== PAGE ==
A portion of the Portland Homesteading Supply book selection.
A portion of the Portland Homesteading Supply book selection.

For many Portland residents, DIY can open doors for income, outlets for stress, gift-giving, and exploration.  


Kate McMillen of Lauretta Jean's

DIY Occupation: Pie baker
Day job: Entrepreneur
Website: www.laurettajean.com

NN: Why do you DIY?
KM: I don't want to have a boss. I want to execute my ideas with out having them watered down by other peoples’ constraints. And I'm a really good pie baker.

NN: When is DIY not worth it?
KM: I don't make any money doing it, and I work all the fucking time!

NN: When is DIY totally worth it?
KM: When someone says, “That's the best piece of pie I've ever had,” or “I've been craving a chocolate mini pie all day.”


Matt McCoy

DIY Occupation: Homebrewer
Day Job: Online Strategy Manager
Website: www.twitter.com/mathmccoy

NN: Why do you DIY?
MM: Making beer feels kind of like alchemy. You get a bunch of strange ingredients and new equipment with lots of tubes, funnels, and measuring devices, and, in the end, you get beer. It's a lot of fun, and fresh, home-brewed beer tastes amazing compared to some of the beers you can buy. Homebrewing is easier than you think, and you can make exactly the kind of beer you want. I've made a pilsner with clover honey in it (it tasted like springtime), American ales with extra hops, and sparkling cider made from apple juice I bought on the Hood River fruit loop.

NN: When is DIY not worth it?
MM: Some people try to imitate or clone store-bought beers, but I don't think that's worth it. I like Lagunitas Hop Stoopid IPA, so why try to make my own version when they've perfected it? I also don't see myself becoming a total expert at brewing beer. As long as I'm having fun and the beer turns out okay, I'm good.

NN: When is DIY totally worth it?
MM: For homebrewing, it's getting to try new beers for the first time and share them with friends. There's nothing better than drinking that first beer out of a new batch, except maybe drinking the second beer out of a new batch.


Denee Longan

DIY Occupation: Seamstress of useful items for children and mothers
Day Job: Mother, Montessori teacher
Website: www.snuffytree.etsy.com

NN: Why do you DIY?
===
== RAW DATA ==
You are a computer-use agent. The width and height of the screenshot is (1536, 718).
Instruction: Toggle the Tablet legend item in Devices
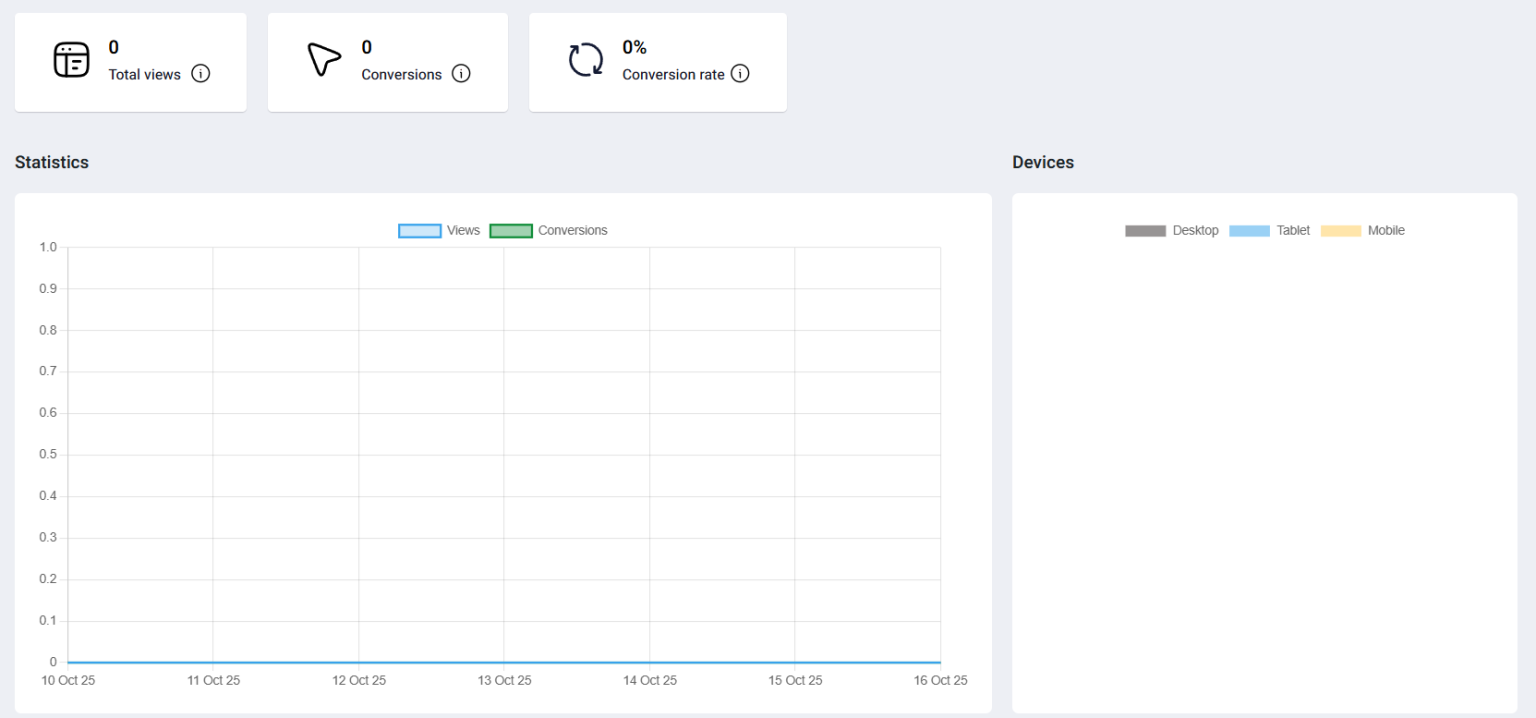pos(1269,231)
===
AIM OF THE TASK: Reproduce the passage of the DIY interviews word for word, beginning at the words "MM: For homebrewing, it's" and stopping after "a new batch.".

CORRECT RESULT:
MM: For homebrewing, it's getting to try new beers for the first time and share them with friends. There's nothing better than drinking that first beer out of a new batch, except maybe drinking the second beer out of a new batch.